The Coriolis effect isn’t actually a physical force, but rather “just the ground moving at a different speed than an object in the air,” as National Geographic goes on to explain. With the Earth rotating as the object flies above it, it appears to move in relation to the ground.
Coriolis Effect Video
Coriolis Effect: The Science of Straight Shooting
How the Coriolis effect would influence a bullet traveling from the North Pole.
Coriolis Effect Sniper Shots
For example, the Coriolis effect influences the path of bullets. Snipers, whether in the military or hunting, have to consider it when firing their rifle long distances. When it comes to one hundred yards, there is not much affecting the bullet. However, if the shooter were one thousand yards from the target, the Coriolis effect (among other factors) would influence where the bullet lands.
Let’s say the person stood at the North Pole and shot their rifle. The bullet would lean toward the right from the shooter’s perspective. The opposite would occur at the South Pole: the bullet would lean toward the left.
Consequently, someone shooting at a distant target in the Northern Hemisphere may want to aim slightly to the left, and someone shooting at a distant target in the Southern Hemisphere may want to aim slightly to the right. Of course, factors such as the wind come into play as well.

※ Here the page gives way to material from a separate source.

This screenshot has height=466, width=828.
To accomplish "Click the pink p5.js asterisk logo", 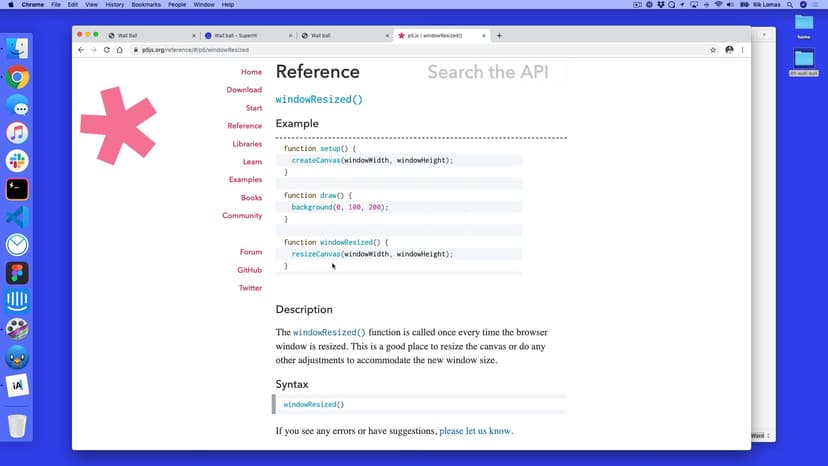I will 118,125.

Aiming Aircrafts and Satellites with the Coriolis Effect
The practical implications of the Coriolis effect are particularly clear when examining satellites. Just last December, a space transport company called SpaceX revealed that it wants to make a precise landing on an ocean platform. An article on its official website explains that the project only has a 50 percent chance of succeeding due to how difficult it is to factor in all the variables involved.
As you can assume, the Coriolis effect is one of those variables. It plays a major part in aircraft and spacecraft launching or landing. If an object is launched in the Northern Hemisphere, it will deviate to the west and if launched in the Southern Hemisphere, to the east. As SpaceFlight.esa.int explains, this is in part because the object is lagging behind Earth’s rotation after it leaves the ground—just like a bullet leaving a rifle. And, of course, in the case of a landing, the Earth’s rotation and gravitational pull have to be taken into account.
Whether or not SpaceX is successful in its landing, the data gathered will be very helpful in the future. The company announced that it has a dozen launches planned for the next year.
These are just a few things involved with the Coriolis effect. Even airplanes are affected and need to take it into account, or they will end up in another city entirely as the Earth rotates beneath them. But even if you’re not a pilot or a scientist, you can at least bring up the Coriolis effect in conversation and sound smart.